Listed records -

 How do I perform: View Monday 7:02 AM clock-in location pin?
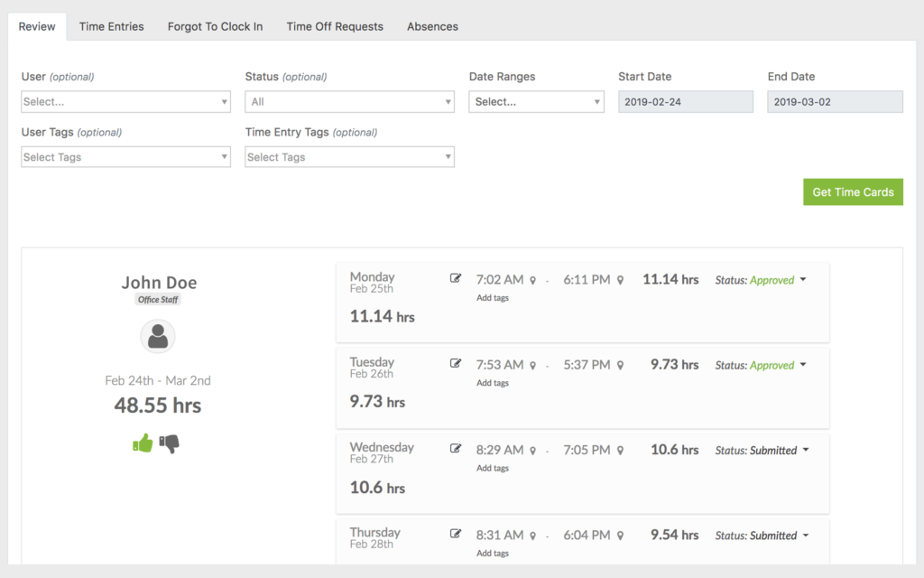coord(533,281)

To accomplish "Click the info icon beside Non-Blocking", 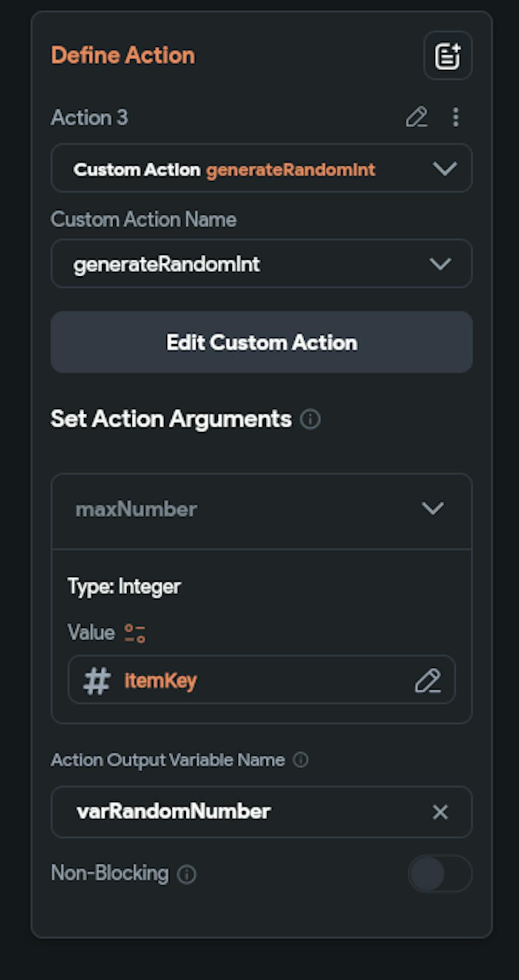I will (x=187, y=874).
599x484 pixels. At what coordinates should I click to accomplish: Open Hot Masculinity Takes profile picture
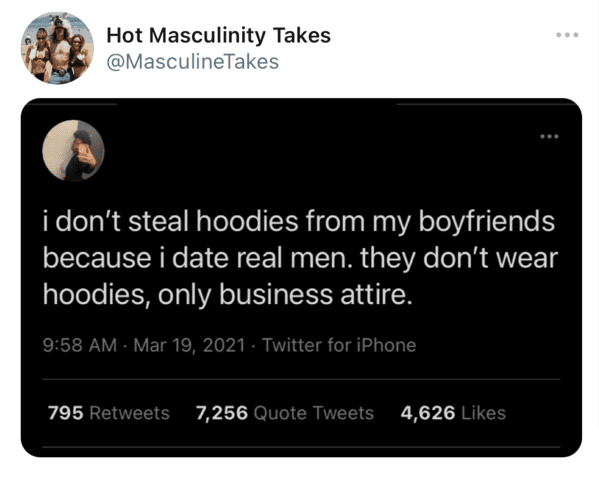pyautogui.click(x=57, y=48)
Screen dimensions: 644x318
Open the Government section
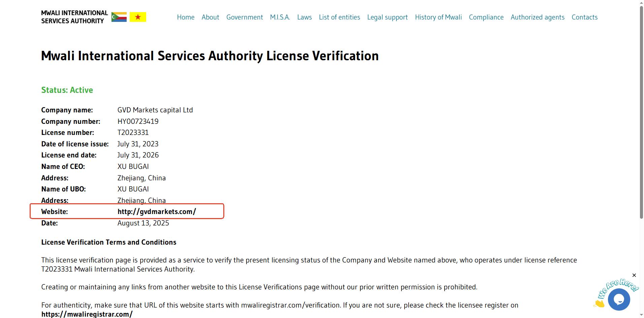click(245, 17)
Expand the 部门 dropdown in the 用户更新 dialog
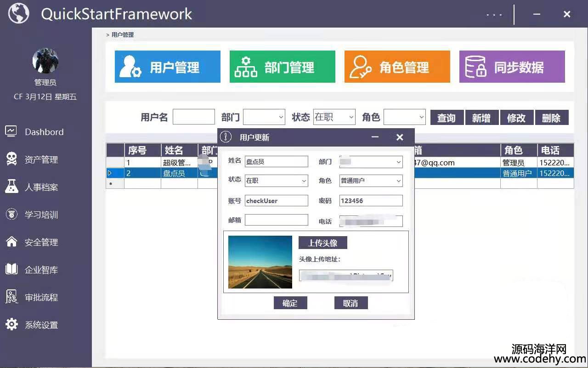This screenshot has width=588, height=368. pyautogui.click(x=371, y=162)
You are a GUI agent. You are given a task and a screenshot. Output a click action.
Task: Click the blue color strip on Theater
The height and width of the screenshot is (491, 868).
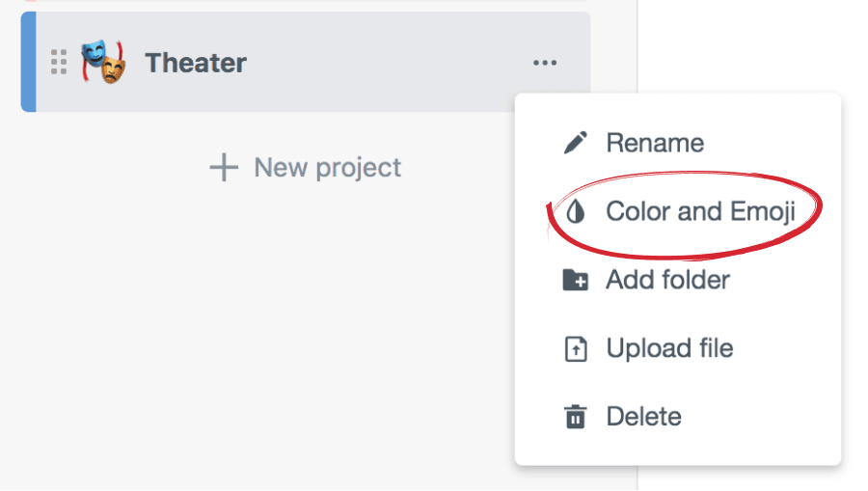coord(28,63)
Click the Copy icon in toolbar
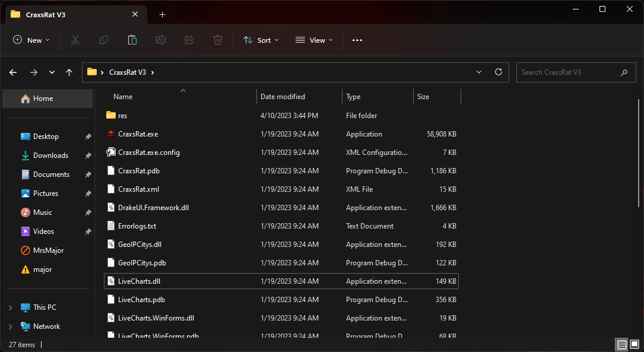The height and width of the screenshot is (352, 644). pos(104,40)
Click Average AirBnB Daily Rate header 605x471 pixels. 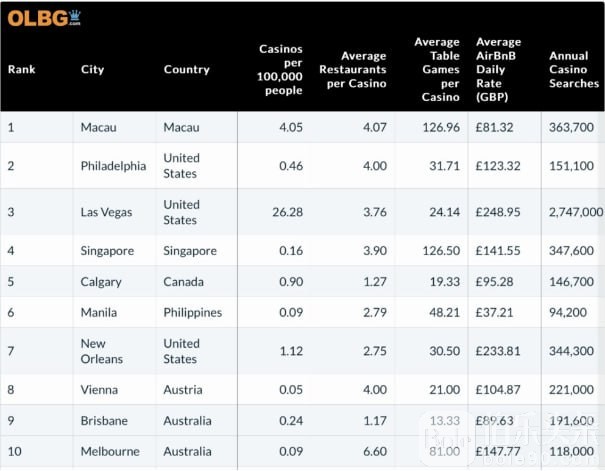point(498,70)
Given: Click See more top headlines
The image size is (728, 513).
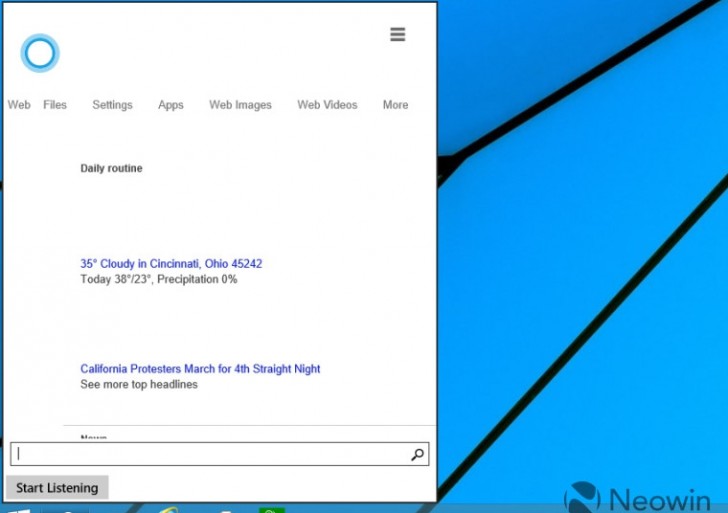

Exercise brief - What is needed is an exact copy of the lines from the one with "Given: Click See more top headlines" through the end of the data above, both included, minus any pictures.

Answer space -
Given: Click See more top headlines
The image size is (728, 513).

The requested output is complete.